Sophia Money-Coutts

Back to stuff Time to pull their trunks up and go home 11:28am Tuesday 15th September 2015

Made in Chelsea LA Special THE LAST ONE

Right first we need to clear up this: it’s actually not illegal to eat an orange in the bath in California, Jamie Laing. I had a quick google. Although if we’re in the market for weird American laws, in Indiana it’s illegal to use public transport for four hours after eating onions or garlic. And in Texas it is illegal to sell your eyeballs. Although in Scotland you can’t be drunk and in charge of a cow, so we’re not much more sensible this side of the pond.

Whatever. GOOD NEWS. That was the last episode of this LA unspecial. ‘It’s a fitting Hollywood finale,’ promised the E4 man just before things kicked off. Well, excuse me, but I’ve never heard such balls in all my life. It was appalling, largely because the entire thing was devoted to JP and Binky and Jess and Jamie, with the odd flash of Olivia and her nipples to perk us all up a bit.

There was an epidemic of confusion this week. ‘She sounds confused,’ said Lucy, after Binky sent a message saying she hated JP but also missed him a bit. Sigh. ‘I’m so confused,’ said JP shortly afterwards. It must be terribly catching, this strain of confusion, because suddenly Alex Moron was at it too: ‘He’s so confusing,’ he said of JP.

Turns out, JP and Binky slept together before she fled back home again which – apparently – makes the whole thing approx. 37292 times worse. QUICK DIAL 911 SOMEONE ON THIS SHOW HAD SEX WITH ANOTHER PERSON ON THIS SHOW. I don’t totally get what all the fuss was about, but maybe it’s illegal to boink in California too. Who knows. So everyone got jolly cross with JP and then there was a marvellous bit where he tried to claim that he was also hurt. Poor baby.

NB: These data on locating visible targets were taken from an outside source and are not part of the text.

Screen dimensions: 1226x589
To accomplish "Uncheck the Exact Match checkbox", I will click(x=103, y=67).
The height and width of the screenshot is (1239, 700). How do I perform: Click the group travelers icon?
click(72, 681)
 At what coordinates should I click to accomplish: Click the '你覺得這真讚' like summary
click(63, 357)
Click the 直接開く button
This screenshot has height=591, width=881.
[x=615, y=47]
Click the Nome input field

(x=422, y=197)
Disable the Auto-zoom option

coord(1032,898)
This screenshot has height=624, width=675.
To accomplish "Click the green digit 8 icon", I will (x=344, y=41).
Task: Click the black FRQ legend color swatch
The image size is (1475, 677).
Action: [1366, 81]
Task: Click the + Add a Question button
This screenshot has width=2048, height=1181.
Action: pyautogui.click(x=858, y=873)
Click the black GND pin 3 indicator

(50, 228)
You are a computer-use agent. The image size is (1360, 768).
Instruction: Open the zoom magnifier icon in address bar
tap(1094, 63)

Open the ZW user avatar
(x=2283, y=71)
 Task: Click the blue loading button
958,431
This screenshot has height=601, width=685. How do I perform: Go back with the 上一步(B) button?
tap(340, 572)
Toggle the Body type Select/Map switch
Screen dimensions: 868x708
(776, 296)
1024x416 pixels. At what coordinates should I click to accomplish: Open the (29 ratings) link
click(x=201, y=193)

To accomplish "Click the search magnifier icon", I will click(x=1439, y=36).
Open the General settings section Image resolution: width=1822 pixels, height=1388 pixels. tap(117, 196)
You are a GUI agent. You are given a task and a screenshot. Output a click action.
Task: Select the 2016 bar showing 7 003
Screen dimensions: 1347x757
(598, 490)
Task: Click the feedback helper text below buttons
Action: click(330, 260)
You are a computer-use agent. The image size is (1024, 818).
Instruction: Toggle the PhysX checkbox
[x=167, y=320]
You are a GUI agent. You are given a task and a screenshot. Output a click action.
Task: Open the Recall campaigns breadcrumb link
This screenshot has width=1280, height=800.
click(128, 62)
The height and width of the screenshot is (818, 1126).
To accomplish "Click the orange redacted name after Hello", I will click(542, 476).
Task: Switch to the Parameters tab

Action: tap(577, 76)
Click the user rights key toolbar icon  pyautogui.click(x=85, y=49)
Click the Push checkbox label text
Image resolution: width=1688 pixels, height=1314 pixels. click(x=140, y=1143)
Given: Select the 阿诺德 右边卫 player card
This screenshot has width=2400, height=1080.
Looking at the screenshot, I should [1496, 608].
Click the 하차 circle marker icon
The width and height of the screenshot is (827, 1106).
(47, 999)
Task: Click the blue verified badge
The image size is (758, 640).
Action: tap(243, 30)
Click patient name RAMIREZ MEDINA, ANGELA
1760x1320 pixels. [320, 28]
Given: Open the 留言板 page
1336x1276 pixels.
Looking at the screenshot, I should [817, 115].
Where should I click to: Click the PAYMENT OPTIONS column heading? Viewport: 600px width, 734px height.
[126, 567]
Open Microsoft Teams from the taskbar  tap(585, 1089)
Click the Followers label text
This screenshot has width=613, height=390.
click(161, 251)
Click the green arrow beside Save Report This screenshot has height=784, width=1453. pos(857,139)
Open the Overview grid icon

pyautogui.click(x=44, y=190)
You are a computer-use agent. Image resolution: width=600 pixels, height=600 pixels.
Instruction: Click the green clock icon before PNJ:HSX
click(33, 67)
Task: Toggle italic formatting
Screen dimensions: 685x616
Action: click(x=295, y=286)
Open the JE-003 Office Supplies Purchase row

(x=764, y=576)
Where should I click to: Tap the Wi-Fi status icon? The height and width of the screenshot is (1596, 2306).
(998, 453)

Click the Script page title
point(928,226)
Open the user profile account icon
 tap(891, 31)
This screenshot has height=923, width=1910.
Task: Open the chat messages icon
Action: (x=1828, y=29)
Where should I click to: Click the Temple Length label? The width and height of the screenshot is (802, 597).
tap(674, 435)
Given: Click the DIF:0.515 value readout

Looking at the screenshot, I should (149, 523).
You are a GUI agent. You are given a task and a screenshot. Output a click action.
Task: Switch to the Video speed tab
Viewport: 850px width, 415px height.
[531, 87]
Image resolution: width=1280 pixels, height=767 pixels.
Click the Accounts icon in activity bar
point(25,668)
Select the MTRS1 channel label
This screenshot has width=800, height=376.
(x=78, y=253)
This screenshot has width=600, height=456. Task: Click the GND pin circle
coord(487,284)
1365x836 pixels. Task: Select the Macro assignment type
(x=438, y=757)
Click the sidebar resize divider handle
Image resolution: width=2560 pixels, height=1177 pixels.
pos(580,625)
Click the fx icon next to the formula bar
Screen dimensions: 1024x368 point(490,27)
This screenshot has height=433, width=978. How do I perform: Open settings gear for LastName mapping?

Apart from that, Jamie decided he loves Jess after all. What a bloody brilliant, totally unforeseen plot twist that was. ‘You both play so many games it’s tiring,’ Lucy told Jamie. Yes, PRECISELY, it’s so tiring that watching this episode made me want to go to sleep for a thousand years. And then Jamie confessed all to Jess, but Jess wrinkled her nose and cried and used that old chestnut – ‘I love you, but I’m not in love with you.’

There was also notable madness from Gabriella, roller-blading along the LA streets and then bursting into song with Alik on the beach. I wrote down some of her lyrics: ‘As we sit here, as the day washes away, I feel the sunset, all of my mind tells me I’m waiting, instead there she goes with the white dress,’ she warbled. It’s not too late to rustle up a slot on the X-Factor, is it?

Anyway, basically, the best bit of the episode was the dancing minion because everyone else seemed a bit cheesed off by their extended holiday in LA. ‘It’s been a summer of assholes,’ said Steph, when I really didn’t want to know the details of her sex life. Lucy agreed. ‘It’s time to go back to Chelsea,’ she said, sitting on the beach, when obviously she meant Fulham. Pip pip!